Dataset entries
==*==

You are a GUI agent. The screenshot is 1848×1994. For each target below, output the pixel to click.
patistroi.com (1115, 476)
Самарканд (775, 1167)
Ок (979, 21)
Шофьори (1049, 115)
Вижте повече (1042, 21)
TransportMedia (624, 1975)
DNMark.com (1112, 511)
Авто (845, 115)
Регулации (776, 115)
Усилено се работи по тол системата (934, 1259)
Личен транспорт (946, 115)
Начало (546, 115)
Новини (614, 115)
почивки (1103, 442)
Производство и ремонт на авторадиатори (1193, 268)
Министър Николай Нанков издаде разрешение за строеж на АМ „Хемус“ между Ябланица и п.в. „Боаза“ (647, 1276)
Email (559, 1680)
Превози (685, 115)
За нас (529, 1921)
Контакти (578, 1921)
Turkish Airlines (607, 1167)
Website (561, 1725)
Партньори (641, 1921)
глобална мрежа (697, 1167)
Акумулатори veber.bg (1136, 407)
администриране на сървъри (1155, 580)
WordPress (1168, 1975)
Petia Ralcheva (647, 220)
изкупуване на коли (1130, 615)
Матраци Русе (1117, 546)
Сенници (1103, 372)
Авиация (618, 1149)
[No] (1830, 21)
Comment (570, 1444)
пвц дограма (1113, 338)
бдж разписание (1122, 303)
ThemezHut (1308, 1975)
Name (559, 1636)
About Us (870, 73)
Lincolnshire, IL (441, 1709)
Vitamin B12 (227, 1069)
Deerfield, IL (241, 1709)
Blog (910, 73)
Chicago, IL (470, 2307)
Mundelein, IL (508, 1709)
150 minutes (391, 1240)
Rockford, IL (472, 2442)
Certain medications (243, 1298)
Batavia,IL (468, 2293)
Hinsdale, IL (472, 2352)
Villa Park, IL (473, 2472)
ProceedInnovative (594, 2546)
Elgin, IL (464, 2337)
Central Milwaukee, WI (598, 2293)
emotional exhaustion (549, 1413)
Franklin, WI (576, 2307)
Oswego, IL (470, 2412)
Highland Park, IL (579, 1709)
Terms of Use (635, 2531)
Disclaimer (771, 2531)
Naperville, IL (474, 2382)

==*==

ABOUT THIS TASK:
Going back to the entries above, set down exactly the lines that begin at the one with "Регулации (776, 115)" and end at the one with "Name (559, 1636)", both included, and nothing else.

YOUR RESPONSE:
Регулации (776, 115)
Усилено се работи по тол системата (934, 1259)
Личен транспорт (946, 115)
Начало (546, 115)
Новини (614, 115)
почивки (1103, 442)
Производство и ремонт на авторадиатори (1193, 268)
Министър Николай Нанков издаде разрешение за строеж на АМ „Хемус“ между Ябланица и п.в. „Боаза“ (647, 1276)
Email (559, 1680)
Превози (685, 115)
За нас (529, 1921)
Контакти (578, 1921)
Turkish Airlines (607, 1167)
Website (561, 1725)
Партньори (641, 1921)
глобална мрежа (697, 1167)
Акумулатори veber.bg (1136, 407)
администриране на сървъри (1155, 580)
WordPress (1168, 1975)
Petia Ralcheva (647, 220)
изкупуване на коли (1130, 615)
Матраци Русе (1117, 546)
Сенници (1103, 372)
Авиация (618, 1149)
[No] (1830, 21)
Comment (570, 1444)
пвц дограма (1113, 338)
бдж разписание (1122, 303)
ThemezHut (1308, 1975)
Name (559, 1636)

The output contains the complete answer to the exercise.